Directed by Kiara Pipino, the play is an extremely comedic and physical play where the characters are loud and larger than life.

“It is quite unique, as it uses a very peculiar style and provides it with a contemporary spin,” Pipino said.

“Restoration Comedy” follows Loveless, an insatiable womanizer who returns to England after wasting his own fortune. In order to reclaim part of his own fortune, Loveless fakes his own death.

However, when Loveless’s wife Amanda learns that her husband is alive, she begins plotting revenge with the help of her husband’s friend, Worthy. This play is a tale of a modern relationship.

“The intention of the show is not to dig into believability, but rather pay tribute to a style and its theatricality,” Pipino said.

Pipino noted the actors are doing their best to commit to the bold, physical choices and embody characters that have a unique take on life and morality.

“The characters in the play are ‘acting’ as different characters, so they find themselves having to discover different and often opposite personalities,” Pipino said.
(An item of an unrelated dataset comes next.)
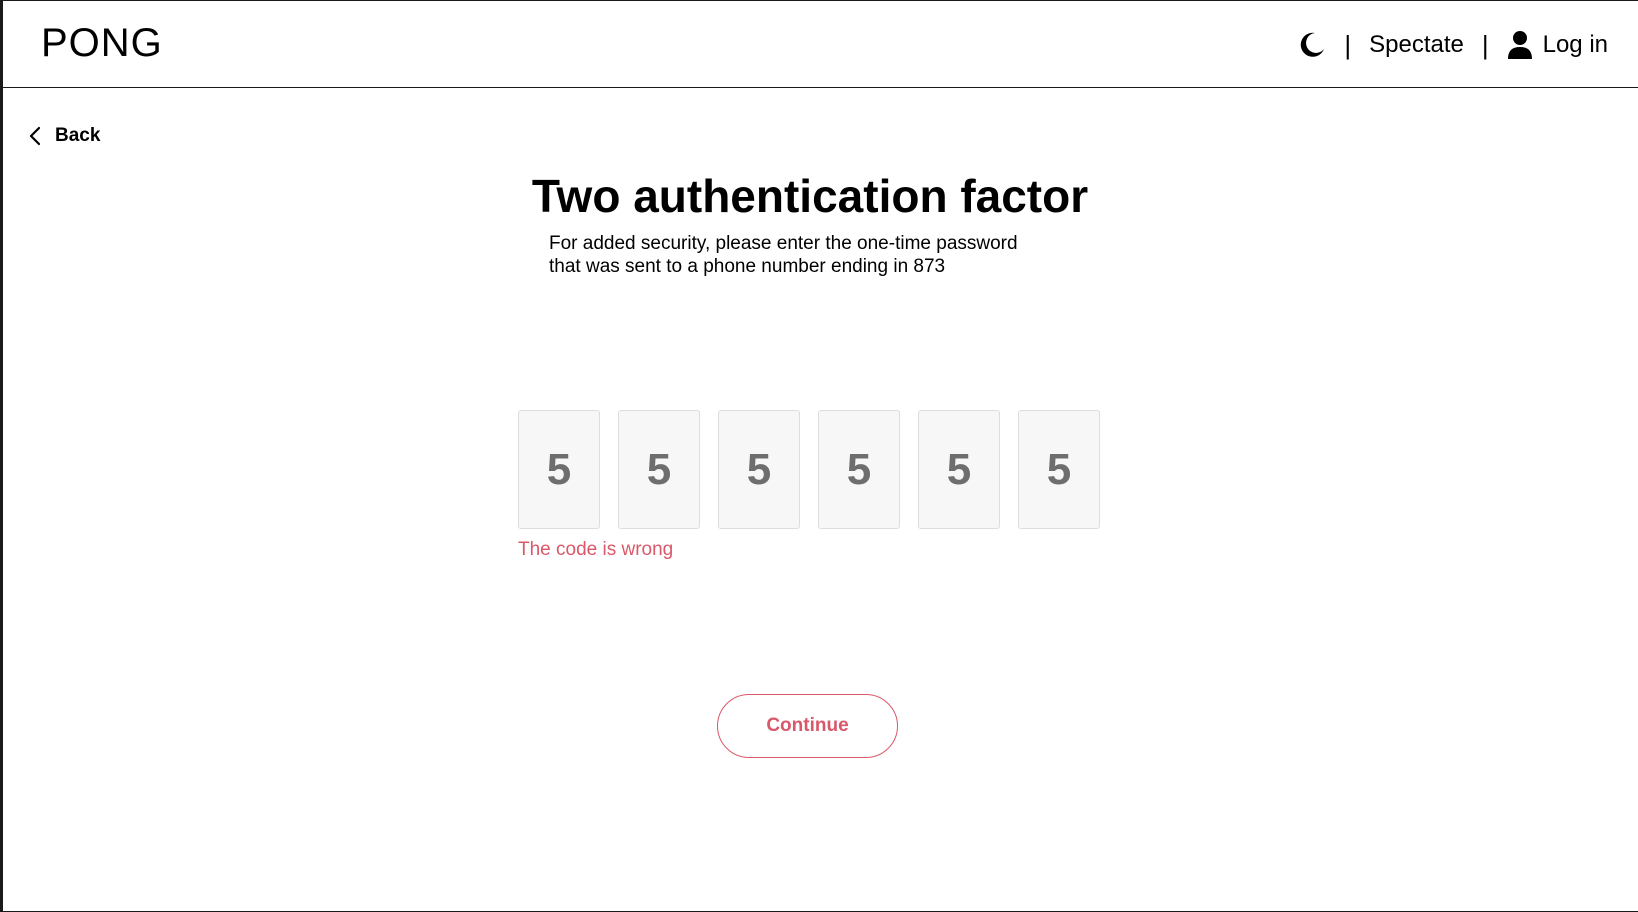 The width and height of the screenshot is (1638, 912). What do you see at coordinates (35, 136) in the screenshot?
I see `chevron-left-icon` at bounding box center [35, 136].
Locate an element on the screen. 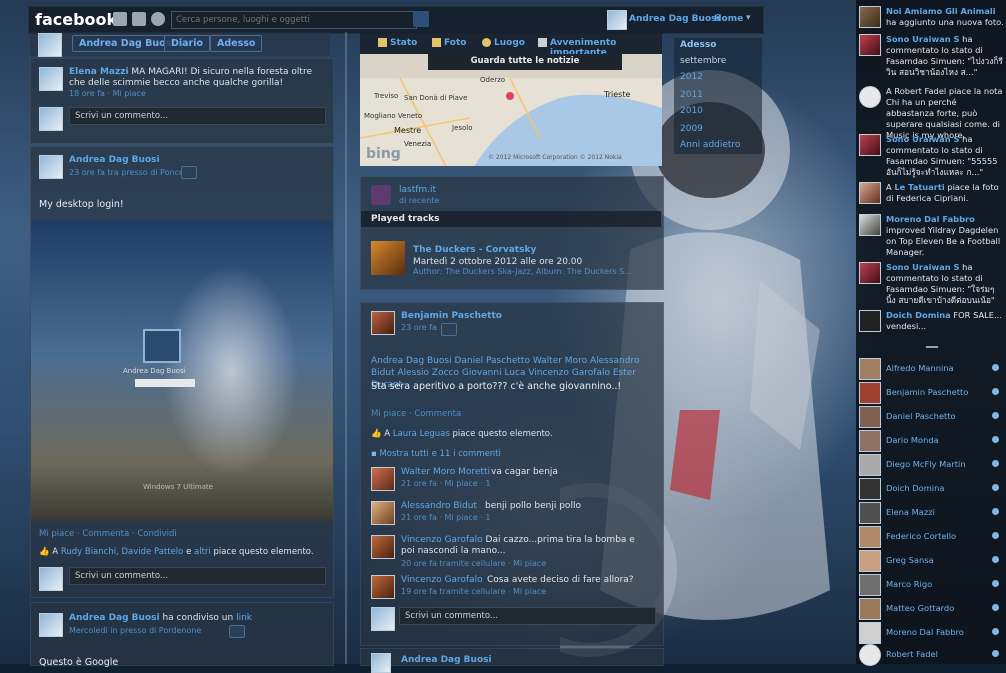  profile-avatar is located at coordinates (50, 45).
The play follows typical restoration comedies that were once banned, but it still portrays characters through the chase toward the joy of love and debauchery.

“For me, I found it exciting to take a break from reality and delve in this world of pure exaggeration,” Pipino said.

In addition, she said she finds it appropriate for the students to be exposed to this style because it is an important part of theater history and, for several reasons, the plays are often not produced.

“It’s nice to see all of this craziness happening knowing that it’s a show, it’s on stage and you can enjoy it for a while,” Pipino said.

Stage Manager Shannon Mazey enjoys being a part of “Restoration Comedy” because of the progress the actors make from week to week.

The audience should expect a lot of humor and jokes, which may be obvious from the title of the show, Mazey said.

“The audience can also expect to see the different perspectives of love people may have and the types of love that accompany those perspectives,” Mazey said. “You always need other people when you are working on a show and in our department, people are always willing to help anyway they can.

“That helps the show to run more smoothly and be an enjoyable experience.”

“Restoration Comedy” will be on stage March 20-21 and March 26-28 at 7:30 p.m. and March 22 and 29 at 2 p.m. at the Louis Armstrong Theatre.